ConEVA: a toolbox for comprehensive assessment of protein contacts

The success of many protein residue contact prediction methods, in the recent years, has kindled a new hope to solve the long standing problem of ab initio protein structure prediction [1–6]. Consequently, contact-guided ab initio structure prediction has emerged as an important field. When accurately predicted contacts are supplied as input to structure prediction or reconstruction methods, accurate folds can be predicted consistently [1, 7–9]. In general, accurate contacts lead to accurate structural models. However, for predicting folds of sequences which do not have homologous templates (hard sequences), the optimal way of utilizing predicted contacts is still an ongoing research. For instance, experiments on true contact reconstruction have suggested that 9 Å or more distance threshold delivers best reconstruction with C? atom [10, 11], but the Critical Assessment of Protein Structure Prediction (CASP)’s definition of 8 Å threshold is still widely used to predict contacts [1–3, 6, 12]. Marks et al. have even demonstrated successful structure predictions using C? atoms and 7 Å threshold for defining contacts [13]. Similarly, it is widely accepted that long-range contacts [12, 14, 15] are the most useful of the three contact types (short-, medium-, and long-range), but some structural domains introduced in CASP like T0765-D1, T0709-D1, T0711-D1, T0756-D2, T0700-D1 have very few or no long-range contacts at all. In addition, Michel et al. discuss some examples of proteins that could not be accurately reconstructed despite high accuracy of predicted contacts in their PconsFold method [16]. Using the protein 1JWQ, Vassura et al. show how some structures cannot be folded with distance thresholds below 16 Å [10]. Zhang et al. report folding 90 transmembrane proteins at 14 Å cut-off [17]. Furthermore, in these works, no common agreement is found on the optimal number of contacts (or a range) needed for accurate reconstruction.

Hence, a tool to study the relationship between contact parameters and structure types is deemed necessary. Currently, for evaluating predicted contacts, the three most widely used evaluation measures are precision, coverage and distance distribution score (X_d) [3, 12, 14, 18–22]. In addition, other measures like ‘mean false positive error’, ‘distance in contact map’ or ‘spread’ [13], F-score and Matthews correlation coefficient (MCC) [12] are also used for a more rigorous evaluation of the predicted contacts. Osvaldo et al. [23] had published EVAcon in 2005 that could calculate some of these measures, which no longer seems accessible. On the other hand, existing tools like CMView [24] and CoeViz [25] only enable contact map visualization and multiple sequence visualization.
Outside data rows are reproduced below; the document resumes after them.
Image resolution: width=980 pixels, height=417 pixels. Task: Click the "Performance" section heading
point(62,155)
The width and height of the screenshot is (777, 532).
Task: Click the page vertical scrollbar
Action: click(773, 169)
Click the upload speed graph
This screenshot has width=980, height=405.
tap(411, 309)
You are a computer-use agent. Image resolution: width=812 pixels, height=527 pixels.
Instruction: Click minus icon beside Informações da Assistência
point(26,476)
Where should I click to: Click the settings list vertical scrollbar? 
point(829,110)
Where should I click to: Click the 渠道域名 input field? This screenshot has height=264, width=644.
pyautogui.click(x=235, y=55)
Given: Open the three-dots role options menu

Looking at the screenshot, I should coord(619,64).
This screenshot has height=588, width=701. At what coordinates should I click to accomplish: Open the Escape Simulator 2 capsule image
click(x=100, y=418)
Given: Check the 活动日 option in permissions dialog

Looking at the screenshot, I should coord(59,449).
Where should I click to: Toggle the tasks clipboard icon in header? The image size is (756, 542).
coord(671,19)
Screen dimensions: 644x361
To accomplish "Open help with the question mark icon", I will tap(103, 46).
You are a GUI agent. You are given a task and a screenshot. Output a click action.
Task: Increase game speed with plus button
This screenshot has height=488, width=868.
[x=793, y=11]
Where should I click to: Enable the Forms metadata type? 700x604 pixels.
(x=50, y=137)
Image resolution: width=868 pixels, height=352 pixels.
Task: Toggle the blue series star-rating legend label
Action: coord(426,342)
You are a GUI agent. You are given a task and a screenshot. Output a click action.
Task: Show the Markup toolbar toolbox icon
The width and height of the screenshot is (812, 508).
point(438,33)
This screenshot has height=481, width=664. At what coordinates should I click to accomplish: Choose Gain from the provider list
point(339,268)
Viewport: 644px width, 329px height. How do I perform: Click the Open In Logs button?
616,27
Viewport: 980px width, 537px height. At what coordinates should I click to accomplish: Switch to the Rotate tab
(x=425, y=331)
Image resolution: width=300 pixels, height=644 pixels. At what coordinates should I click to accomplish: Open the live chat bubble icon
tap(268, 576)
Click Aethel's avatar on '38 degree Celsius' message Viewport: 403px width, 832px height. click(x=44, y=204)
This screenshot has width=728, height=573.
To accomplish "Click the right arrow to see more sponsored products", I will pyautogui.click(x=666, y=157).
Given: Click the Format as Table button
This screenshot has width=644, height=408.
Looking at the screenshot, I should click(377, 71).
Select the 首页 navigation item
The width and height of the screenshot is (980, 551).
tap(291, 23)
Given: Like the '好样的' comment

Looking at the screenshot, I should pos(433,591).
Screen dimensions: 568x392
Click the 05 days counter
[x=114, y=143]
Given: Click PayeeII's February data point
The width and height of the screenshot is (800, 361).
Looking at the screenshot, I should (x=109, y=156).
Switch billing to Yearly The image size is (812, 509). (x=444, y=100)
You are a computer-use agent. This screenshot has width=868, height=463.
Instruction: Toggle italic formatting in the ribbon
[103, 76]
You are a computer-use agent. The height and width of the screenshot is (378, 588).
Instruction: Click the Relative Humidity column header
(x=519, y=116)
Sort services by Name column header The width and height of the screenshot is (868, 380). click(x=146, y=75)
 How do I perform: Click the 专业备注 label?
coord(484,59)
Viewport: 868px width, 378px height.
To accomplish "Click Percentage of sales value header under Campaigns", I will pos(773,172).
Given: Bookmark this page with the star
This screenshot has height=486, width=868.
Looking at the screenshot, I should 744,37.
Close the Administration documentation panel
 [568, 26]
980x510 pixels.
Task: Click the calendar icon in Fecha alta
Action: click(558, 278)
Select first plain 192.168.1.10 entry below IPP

In this paper, we present ConEVA, a fast web application (along with a downloadable tool) for protein contact evaluation and comparison. Besides the server, we also report some of our observations obtained through the application of our tool on larger data sets. We discuss how the length of a protein can influence various evaluation measures, the minimum number of contacts to evaluate, and the range of the evaluation measure values associated with the determination of the correct fold of a protein.